Reading passage:
------------------------------------------------------------

Metamath Proof Explorer

Theorem sbrim

Description: Substitution in an implication with a variable not free in the antecedent affects only the consequent. (Contributed by NM, 2-Jun-1993) (Revised by Mario Carneiro, 4-Oct-2016) Avoid ax-10 . (Revised by Gino Giotto, 20-Nov-2024)

		Ref	Expression
	Hypothesis	sbrim.1	⊢ Ⅎ 𝑥 𝜑
	Assertion	sbrim	⊢ ( [ 𝑦 / 𝑥 ] ( 𝜑 → 𝜓 ) ↔ ( 𝜑 → [ 𝑦 / 𝑥 ] 𝜓 ) )

------------------------------------------------------------

Raw data:
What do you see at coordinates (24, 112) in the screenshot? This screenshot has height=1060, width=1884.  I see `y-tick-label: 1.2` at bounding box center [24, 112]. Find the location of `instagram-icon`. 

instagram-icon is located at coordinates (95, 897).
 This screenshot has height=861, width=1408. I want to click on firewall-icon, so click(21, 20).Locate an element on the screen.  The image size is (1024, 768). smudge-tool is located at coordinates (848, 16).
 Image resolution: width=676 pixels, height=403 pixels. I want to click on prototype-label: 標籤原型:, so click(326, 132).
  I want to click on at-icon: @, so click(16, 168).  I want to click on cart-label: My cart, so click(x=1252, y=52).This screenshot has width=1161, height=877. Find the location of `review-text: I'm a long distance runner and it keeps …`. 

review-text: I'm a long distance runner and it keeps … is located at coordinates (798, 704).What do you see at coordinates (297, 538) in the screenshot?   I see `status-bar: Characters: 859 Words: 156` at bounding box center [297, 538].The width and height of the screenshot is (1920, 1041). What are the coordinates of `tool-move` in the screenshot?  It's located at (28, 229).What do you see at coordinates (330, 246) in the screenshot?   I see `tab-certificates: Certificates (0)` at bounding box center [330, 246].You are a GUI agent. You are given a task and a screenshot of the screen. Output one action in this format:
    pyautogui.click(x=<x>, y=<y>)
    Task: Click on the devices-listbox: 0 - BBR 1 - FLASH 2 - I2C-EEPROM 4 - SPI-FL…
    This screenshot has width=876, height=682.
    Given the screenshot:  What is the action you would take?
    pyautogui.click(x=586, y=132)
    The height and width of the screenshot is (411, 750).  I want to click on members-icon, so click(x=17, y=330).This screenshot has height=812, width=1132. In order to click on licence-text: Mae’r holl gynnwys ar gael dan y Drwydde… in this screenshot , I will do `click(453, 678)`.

------------------------------------------------------------

What to work on:
• a. From the Metamath page on theorem sbrim, quote the part that opens with the words containing "Metamath Proof Explorer" and closes with "Gino Giotto, 20-Nov-2024)".
• b. Pick up the Metamath page on theorem sbrim after its final line and keep it going.

Answers for the exercise:
• a.
Metamath Proof Explorer

Theorem sbrim

Description: Substitution in an implication with a variable not free in the antecedent affects only the consequent. (Contributed by NM, 2-Jun-1993) (Revised by Mario Carneiro, 4-Oct-2016) Avoid ax-10 . (Revised by Gino Giotto, 20-Nov-2024)

• b.
Proof

Step	Hyp	Ref	Expression
1		sbrim.1	⊢ Ⅎ 𝑥 𝜑
2		bi2.04	⊢ ( ( 𝑥 = 𝑡 → ( 𝜑 → 𝜓 ) ) ↔ ( 𝜑 → ( 𝑥 = 𝑡 → 𝜓 ) ) )
3	2	albii	⊢ ( ∀ 𝑥 ( 𝑥 = 𝑡 → ( 𝜑 → 𝜓 ) ) ↔ ∀ 𝑥 ( 𝜑 → ( 𝑥 = 𝑡 → 𝜓 ) ) )
4	1	19.21	⊢ ( ∀ 𝑥 ( 𝜑 → ( 𝑥 = 𝑡 → 𝜓 ) ) ↔ ( 𝜑 → ∀ 𝑥 ( 𝑥 = 𝑡 → 𝜓 ) ) )
5	3 4	bitri	⊢ ( ∀ 𝑥 ( 𝑥 = 𝑡 → ( 𝜑 → 𝜓 ) ) ↔ ( 𝜑 → ∀ 𝑥 ( 𝑥 = 𝑡 → 𝜓 ) ) )
6	5	imbi2i	⊢ ( ( 𝑡 = 𝑦 → ∀ 𝑥 ( 𝑥 = 𝑡 → ( 𝜑 → 𝜓 ) ) ) ↔ ( 𝑡 = 𝑦 → ( 𝜑 → ∀ 𝑥 ( 𝑥 = 𝑡 → 𝜓 ) ) ) )
7		bi2.04	⊢ ( ( 𝑡 = 𝑦 → ( 𝜑 → ∀ 𝑥 ( 𝑥 = 𝑡 → 𝜓 ) ) ) ↔ ( 𝜑 → ( 𝑡 = 𝑦 → ∀ 𝑥 ( 𝑥 = 𝑡 → 𝜓 ) ) ) )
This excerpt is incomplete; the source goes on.